**EXERCISE:**
Return word for word the lines of the records from the line containing "You are a GUI" through the line containing "point(889,1697)", including both of those lines, and leave the pictures out of your answer.

**RECORD LIST:**
= = = =

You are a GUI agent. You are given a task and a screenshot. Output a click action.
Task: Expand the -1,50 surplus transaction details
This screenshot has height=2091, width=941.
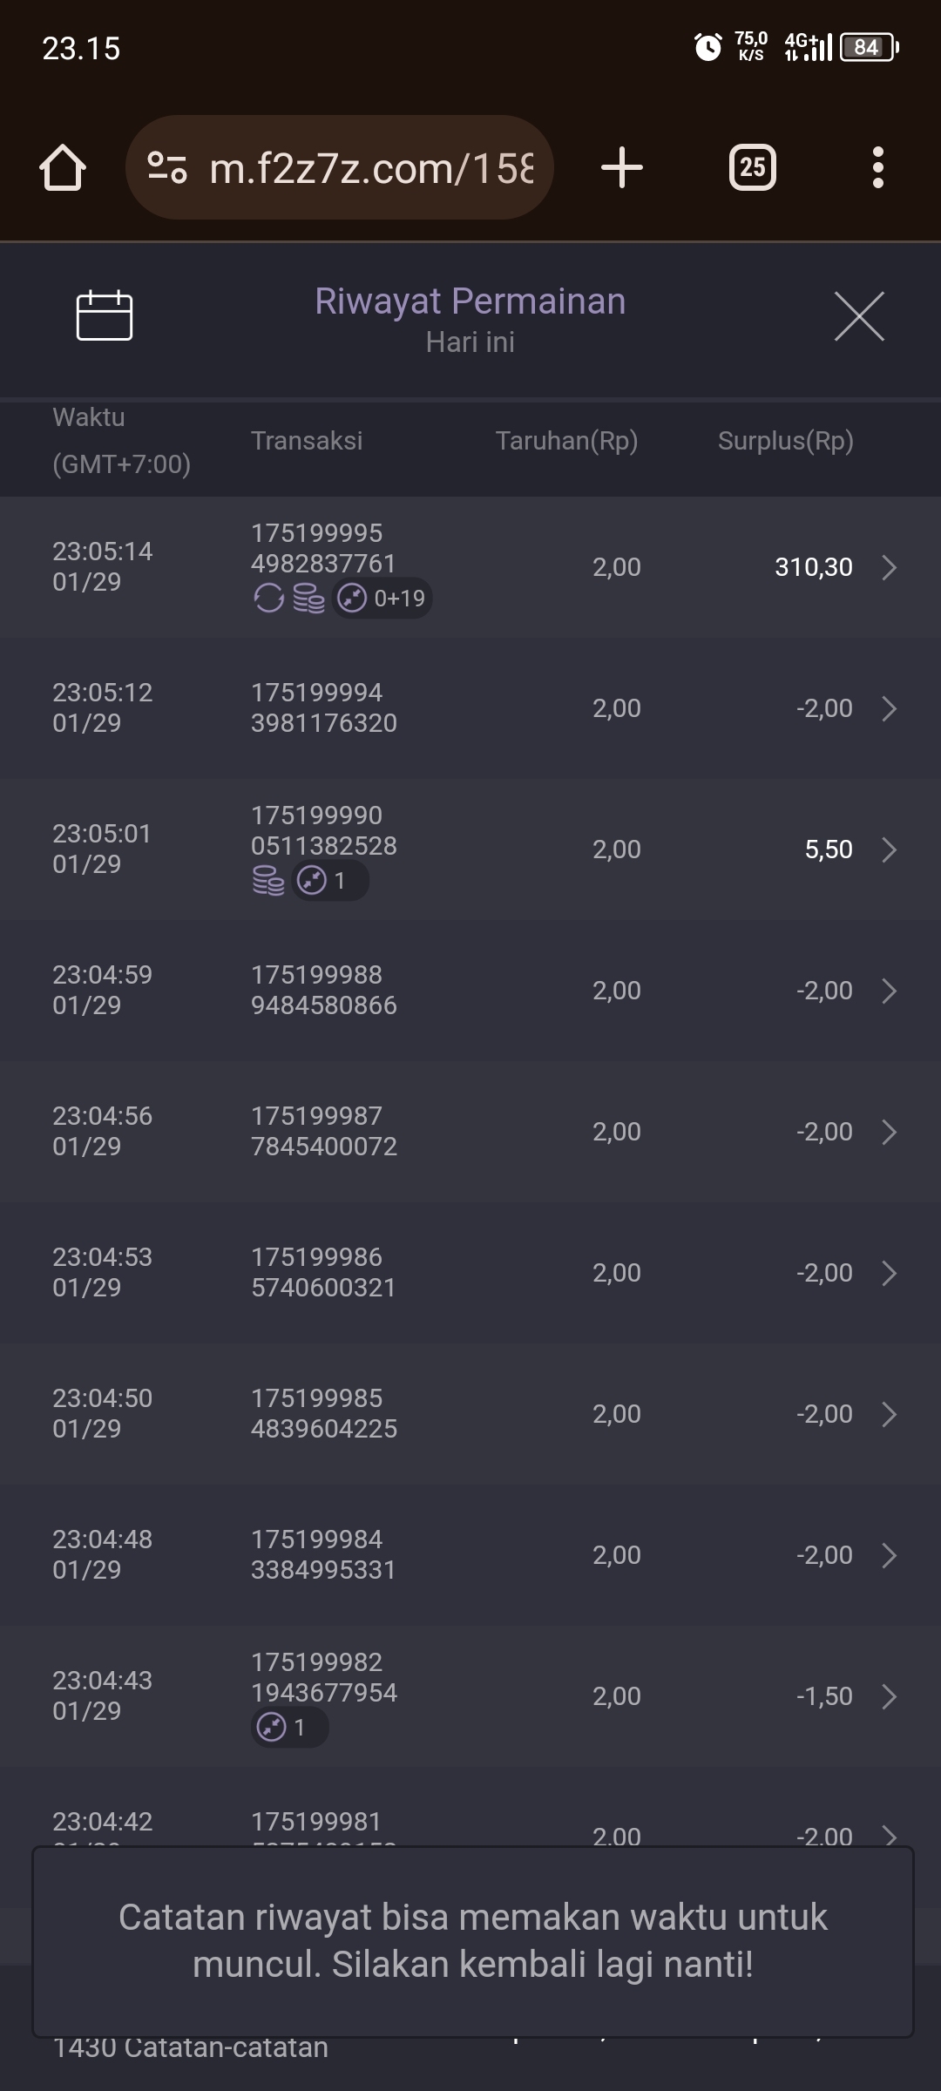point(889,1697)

= = = =

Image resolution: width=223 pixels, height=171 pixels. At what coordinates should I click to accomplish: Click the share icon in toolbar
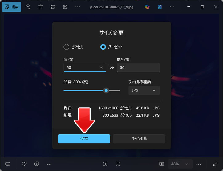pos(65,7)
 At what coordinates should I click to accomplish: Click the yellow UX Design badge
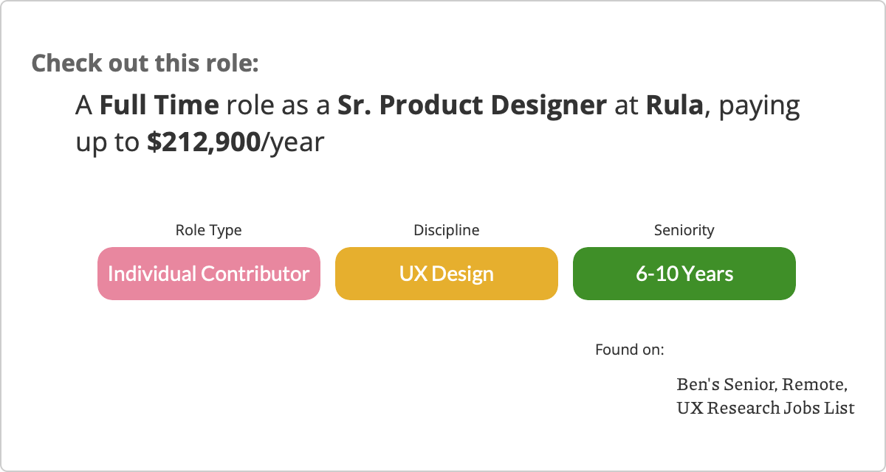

= = = =

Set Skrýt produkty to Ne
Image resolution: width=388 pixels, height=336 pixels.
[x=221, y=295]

= = = =

**SOLUTION BELOW:**
You are a GUI agent. You are given a task and a screenshot. Output a click action.
Task: Expand the -1,50 surplus transaction details
This screenshot has height=2091, width=941.
point(889,1697)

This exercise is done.